Not so long ago, I wrote a piece about being a friend to “one of us”…you know, the parent of a child who has a life-limiting illness or a special need. As I mentioned there, it isn’t always easy having us as a friend. But, we are worth it! And as they say, all things worth while take some work. So, there are some things that we want our family and friends to understand about us, and especially those of us that are single parents.
We REALLY NEED you to hear this. Not just want you to hear. We need you to hear.
We are often lonely. And not just the kind of lonely one feels when they are in the house alone while the kids are at school and you find yourself not knowing what to do with your time. That’s not it. You see, we are alone. Really alone. No partner to lean on. No partner to share the weight of this often exhausting journey. Many of us don’t work outside the home because it’s impossible to keep a job when you have no spouse or family or a special needs daycare to rely on. That means we may not have talked to another adult in a day or two, and that can leave us feeling very removed from the world. And then when our long day is done and we go to bed, we don’t have the comfort of hearing our partner even breathing in and out in that reassuring way that says “I’m right next to you. Always.” Instead, when we go to bed, we hear the sound of the baby monitor that is telling us if our child, who is likely well beyond the age of a baby, is gagging or coughing or crying or having a seizure or if one of the alarms on the medical equipment is sounding. And in that moment as we lay in bed alone with the grey noise of the monitor at our bedside, we wonder will there one day be someone who could want to share this grey noise with me? And sleep takes hold…until across the monitor a noise comes to tell us sleep won’t be ours just yet.
We don’t get out much…if at all. Many of us have single friends, even friends who are single parents. They can usually find someone to mind their child without any problems and out on the town for a night of fun with friends they go. And when they do, they can even have a drink or two too many if they want because the kids are safe at home being minded. Insert “one of us” into this scenario. There isn’t anyone we can just ring and ask to mind our child with a life-limiting condition at the drop of a hat. Correction: there isn’t usually anyone we can ring to mind that child even with a month’s notice because that person usually must be a nurse. If it’s not covered by insurance of some form, that’s an expensive proposition, especially for the single parent. But say we get out…miracles do happen once in awhile…and the drinks are being served. Tempting! After all, we are stressed up to our eyeballs and the release would be great! But, no. We can’t. In the back of our mind we know that our mobile could ring any moment saying our child is having a seizure or our child is vomiting all his feeds again or…you name it. So what do we do? Side with reason, usually. And back to feeling like a social outcast we go.

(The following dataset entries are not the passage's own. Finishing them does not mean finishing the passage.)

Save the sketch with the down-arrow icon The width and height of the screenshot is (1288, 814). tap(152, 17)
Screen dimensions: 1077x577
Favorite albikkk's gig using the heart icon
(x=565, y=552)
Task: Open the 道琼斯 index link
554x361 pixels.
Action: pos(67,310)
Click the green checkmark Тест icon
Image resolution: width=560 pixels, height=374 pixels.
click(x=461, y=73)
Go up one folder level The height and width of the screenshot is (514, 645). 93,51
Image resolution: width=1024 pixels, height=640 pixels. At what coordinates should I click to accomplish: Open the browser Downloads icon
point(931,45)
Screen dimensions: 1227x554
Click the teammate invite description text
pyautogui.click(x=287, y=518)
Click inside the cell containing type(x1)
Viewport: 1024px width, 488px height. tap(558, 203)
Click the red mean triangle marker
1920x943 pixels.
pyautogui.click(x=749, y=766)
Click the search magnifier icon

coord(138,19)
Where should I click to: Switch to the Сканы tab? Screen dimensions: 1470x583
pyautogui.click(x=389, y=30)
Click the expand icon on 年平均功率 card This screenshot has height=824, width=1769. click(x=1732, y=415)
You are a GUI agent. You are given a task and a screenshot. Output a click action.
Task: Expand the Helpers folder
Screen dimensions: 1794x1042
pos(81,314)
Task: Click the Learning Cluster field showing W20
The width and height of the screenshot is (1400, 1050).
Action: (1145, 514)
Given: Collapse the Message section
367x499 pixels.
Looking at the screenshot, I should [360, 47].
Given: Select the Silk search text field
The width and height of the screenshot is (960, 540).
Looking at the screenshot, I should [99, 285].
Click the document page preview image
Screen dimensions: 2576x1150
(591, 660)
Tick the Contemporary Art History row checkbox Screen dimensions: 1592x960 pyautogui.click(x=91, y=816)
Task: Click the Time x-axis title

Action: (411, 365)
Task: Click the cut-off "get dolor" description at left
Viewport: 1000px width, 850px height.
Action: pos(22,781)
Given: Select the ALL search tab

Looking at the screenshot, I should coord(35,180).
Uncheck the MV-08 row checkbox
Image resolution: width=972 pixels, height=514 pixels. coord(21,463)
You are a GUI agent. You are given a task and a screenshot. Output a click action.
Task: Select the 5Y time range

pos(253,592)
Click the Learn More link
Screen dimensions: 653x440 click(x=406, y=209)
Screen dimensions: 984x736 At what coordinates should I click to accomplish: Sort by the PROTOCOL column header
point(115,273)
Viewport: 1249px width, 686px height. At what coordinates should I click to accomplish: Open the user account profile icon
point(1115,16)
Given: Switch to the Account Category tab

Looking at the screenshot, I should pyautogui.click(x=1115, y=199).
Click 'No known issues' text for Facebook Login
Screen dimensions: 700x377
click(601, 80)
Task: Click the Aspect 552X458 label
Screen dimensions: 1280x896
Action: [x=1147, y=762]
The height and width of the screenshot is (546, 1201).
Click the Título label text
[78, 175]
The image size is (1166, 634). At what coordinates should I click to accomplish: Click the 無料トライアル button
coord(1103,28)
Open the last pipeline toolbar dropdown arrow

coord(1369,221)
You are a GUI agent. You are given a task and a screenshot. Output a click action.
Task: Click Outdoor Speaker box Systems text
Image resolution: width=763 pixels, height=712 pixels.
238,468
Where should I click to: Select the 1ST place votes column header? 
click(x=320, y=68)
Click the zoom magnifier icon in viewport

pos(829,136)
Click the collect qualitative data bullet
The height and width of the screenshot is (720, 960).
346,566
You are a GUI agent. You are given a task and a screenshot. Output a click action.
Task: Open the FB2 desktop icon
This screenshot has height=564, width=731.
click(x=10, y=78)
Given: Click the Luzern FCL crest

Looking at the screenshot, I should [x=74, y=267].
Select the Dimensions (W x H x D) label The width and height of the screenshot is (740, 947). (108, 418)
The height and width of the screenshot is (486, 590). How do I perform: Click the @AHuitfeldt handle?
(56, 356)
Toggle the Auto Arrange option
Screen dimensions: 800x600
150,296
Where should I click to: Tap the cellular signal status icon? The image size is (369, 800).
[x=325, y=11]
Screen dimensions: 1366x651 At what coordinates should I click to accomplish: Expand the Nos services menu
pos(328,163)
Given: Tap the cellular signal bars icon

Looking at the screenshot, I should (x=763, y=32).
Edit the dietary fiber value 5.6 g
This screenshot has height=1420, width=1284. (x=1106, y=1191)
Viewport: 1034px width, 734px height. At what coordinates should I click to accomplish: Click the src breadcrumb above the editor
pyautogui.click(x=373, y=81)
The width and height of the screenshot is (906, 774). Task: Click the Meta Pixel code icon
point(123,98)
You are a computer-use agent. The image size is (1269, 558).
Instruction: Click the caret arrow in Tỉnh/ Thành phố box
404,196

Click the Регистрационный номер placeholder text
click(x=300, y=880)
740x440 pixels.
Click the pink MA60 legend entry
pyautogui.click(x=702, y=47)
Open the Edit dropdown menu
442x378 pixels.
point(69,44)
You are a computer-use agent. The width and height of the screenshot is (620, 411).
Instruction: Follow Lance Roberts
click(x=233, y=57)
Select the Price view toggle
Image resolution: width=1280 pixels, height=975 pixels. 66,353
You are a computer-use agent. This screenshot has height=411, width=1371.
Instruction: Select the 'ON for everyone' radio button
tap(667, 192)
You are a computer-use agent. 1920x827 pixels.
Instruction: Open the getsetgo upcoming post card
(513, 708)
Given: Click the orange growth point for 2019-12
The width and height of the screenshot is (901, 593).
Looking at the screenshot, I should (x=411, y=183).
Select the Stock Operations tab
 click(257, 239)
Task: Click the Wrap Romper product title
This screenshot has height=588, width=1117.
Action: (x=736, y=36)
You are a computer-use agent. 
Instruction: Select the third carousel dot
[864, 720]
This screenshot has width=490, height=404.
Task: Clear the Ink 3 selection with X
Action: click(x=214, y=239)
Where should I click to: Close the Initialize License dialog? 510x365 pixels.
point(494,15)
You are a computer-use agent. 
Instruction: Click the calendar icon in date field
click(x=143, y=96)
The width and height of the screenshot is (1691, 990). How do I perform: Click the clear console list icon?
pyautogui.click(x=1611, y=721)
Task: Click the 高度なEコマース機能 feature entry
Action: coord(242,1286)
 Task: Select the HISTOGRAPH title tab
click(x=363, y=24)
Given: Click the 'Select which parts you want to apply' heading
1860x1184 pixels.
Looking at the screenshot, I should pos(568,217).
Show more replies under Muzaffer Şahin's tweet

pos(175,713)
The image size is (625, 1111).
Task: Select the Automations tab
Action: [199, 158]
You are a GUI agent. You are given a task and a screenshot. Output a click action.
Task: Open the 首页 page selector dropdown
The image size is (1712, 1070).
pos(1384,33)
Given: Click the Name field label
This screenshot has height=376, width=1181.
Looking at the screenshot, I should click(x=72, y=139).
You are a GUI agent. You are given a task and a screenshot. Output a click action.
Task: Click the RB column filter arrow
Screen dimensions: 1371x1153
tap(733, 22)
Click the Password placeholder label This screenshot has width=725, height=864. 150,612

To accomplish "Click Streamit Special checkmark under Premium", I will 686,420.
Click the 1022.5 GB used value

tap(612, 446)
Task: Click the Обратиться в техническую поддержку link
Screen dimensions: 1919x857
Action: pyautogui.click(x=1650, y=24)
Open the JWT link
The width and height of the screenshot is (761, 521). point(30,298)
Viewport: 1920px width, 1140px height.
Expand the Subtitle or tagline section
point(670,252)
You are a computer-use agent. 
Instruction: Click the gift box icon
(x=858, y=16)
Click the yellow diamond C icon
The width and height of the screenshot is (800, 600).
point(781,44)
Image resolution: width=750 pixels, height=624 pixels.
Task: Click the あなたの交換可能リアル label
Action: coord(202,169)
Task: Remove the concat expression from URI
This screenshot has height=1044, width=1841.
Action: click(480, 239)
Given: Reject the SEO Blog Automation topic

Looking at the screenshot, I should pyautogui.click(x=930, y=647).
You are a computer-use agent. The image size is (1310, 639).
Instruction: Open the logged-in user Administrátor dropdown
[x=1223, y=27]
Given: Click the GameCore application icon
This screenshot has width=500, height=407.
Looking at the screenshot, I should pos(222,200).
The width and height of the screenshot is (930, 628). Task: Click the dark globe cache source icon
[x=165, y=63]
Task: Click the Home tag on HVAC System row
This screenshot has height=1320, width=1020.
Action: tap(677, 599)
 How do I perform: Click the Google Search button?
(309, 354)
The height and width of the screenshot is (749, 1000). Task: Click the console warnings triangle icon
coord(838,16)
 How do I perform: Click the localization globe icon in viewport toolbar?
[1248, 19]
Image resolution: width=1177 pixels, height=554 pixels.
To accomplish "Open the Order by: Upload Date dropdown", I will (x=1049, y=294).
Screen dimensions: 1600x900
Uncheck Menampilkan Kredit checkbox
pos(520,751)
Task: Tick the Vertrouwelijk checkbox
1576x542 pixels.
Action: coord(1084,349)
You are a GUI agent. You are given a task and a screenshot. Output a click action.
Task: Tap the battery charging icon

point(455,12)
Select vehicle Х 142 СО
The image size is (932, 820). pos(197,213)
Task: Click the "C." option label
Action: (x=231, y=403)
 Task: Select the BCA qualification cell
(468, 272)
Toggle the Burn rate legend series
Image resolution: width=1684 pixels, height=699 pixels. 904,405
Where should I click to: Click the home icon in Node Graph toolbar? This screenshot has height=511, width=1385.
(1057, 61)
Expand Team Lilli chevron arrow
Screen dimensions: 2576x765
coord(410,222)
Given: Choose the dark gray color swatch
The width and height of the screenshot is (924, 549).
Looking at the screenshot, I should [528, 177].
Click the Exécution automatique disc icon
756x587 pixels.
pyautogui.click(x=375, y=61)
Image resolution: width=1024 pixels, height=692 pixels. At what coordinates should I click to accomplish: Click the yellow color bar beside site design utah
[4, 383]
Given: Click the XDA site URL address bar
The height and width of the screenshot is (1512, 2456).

We often use social media to connect. Yeah, that often dreaded, annoying tool of modern society that is social media. Remember, we are alone, lonely, and not getting out much if at all. So, here sits the laptop and that means friends at our fingertips! And while social media is often annoying, for us it is a real blessing. We get to chat with other parents like us…”one of us”…and it brings a semblance of normality to the way we live.
So, friends, this is what we really need you to hear: We need those of you who are not “one of us” as well. We need that semblance of normality! And we need you to not ignore us when we do give a good rant on facebook about feeding pumps or seizures or IEP meetings, or when we tell the world on social media how depressed or how lonely we are feeling (because, we ARE feeling that way. We really are not just seeking attention. We are seeking the comfort of friends). This is precisely when we need you to check in on us, to see if we are ok, to ask if we need to talk. We use this tool to reach out to you because frankly it’s often the only one we have…or, sometimes it’s the only way we feel safe expressing our feelings and needs so we don’t run the risk that our hope for friendship and connection will be rejected actually face to face. But we do need that face to face time. We do need friends to just drop in and check on us.
Let us know we aren’t as alone as we feel.
PS: please don’t forget to bring the chocolate and the wine.